In the case of SMD simulations, the force profiles showed that there is a peak at cleavage of the bromosporin with the bromodomain complex. The observed energy barrier is due to the cleavage of H-bonds, in this case of ASN-87 with the ligand. Subsequently, the values were observed to drop to zero indicating that the ligand completely dissociates from the binding pocket of the receptor [53], [54]. Similar results were observed in the calculations of work required for uncoupling and PMF which after presenting peaks both started to stabilise after 25 Å [55].

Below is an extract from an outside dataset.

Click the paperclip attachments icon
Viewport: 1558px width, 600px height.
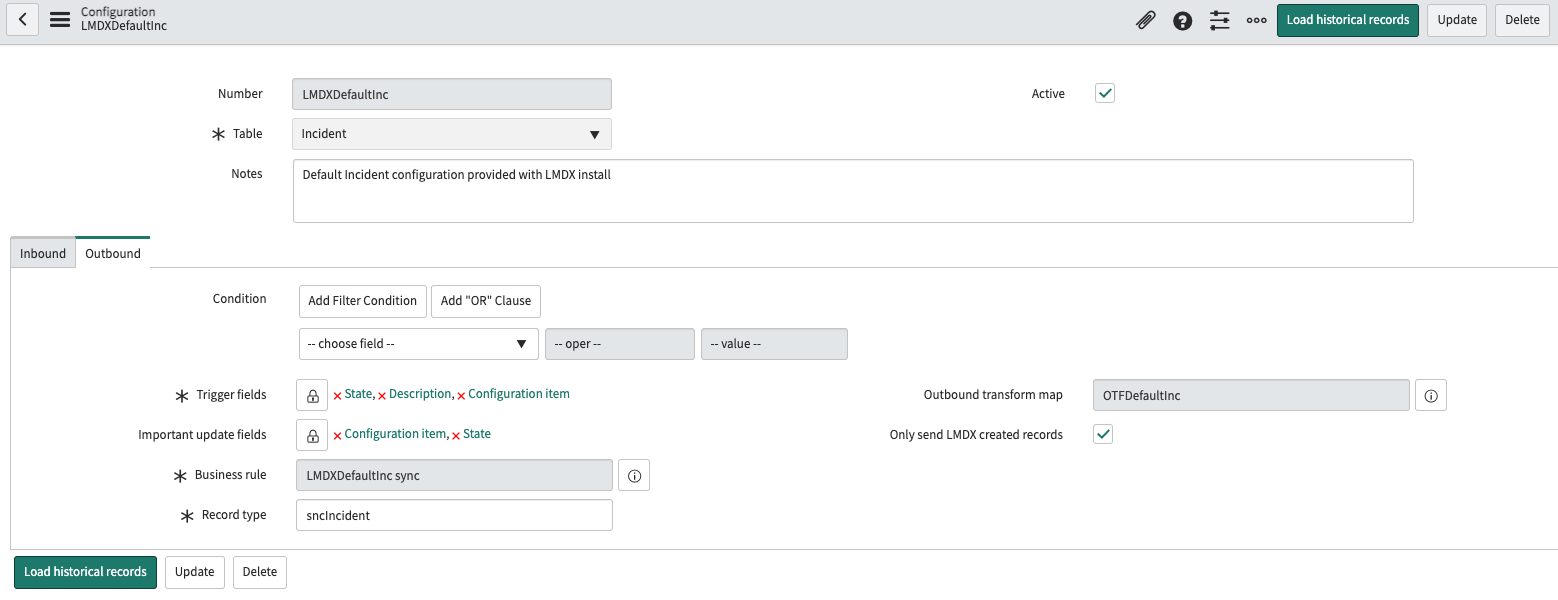click(1145, 20)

Finally, the binding interaction results between bromodomain and bromosporin indicated that in all three replicates there is H-bond formation of the ASN-87 residue [56]. The data are as expected due to previous investigations, where ligands recognise the central cavity of the receptor and anchor via hydrogen bridging to an asparagine residue present in most bromodomains. In addition, it could be determined that in the BC loop there is TRP-93 which together with VAL-41 and VAL-46 located in the ZA loop are key residues in the hydrophobic interactions allowing the ligand to fully enter the binding site [57], [58].
Conclusion
In this work, we performed computer biomolecular simulations of the bromosporin ligand bound to the bromodomain complex. RMSF and RMSD analyses indicated that the bromodomain has greater flexibility than the ligand, causing the ligand to have freedom of movement and producing three conformational states during the simulation. In addition, it was determined that Van Der Waals interactions are key for the recognition of the ligand to the active site to occur. Finally, it could be determined that residues ASN-87 and TRP-93 surround the enzyme pocket and are located in the BC loop of the complex. Therefore, the findings of this study provide useful dynamic information related to conformational alterations and structure-affinity relationship at atomistic levels for new therapeutic strategies towards the bromodomain.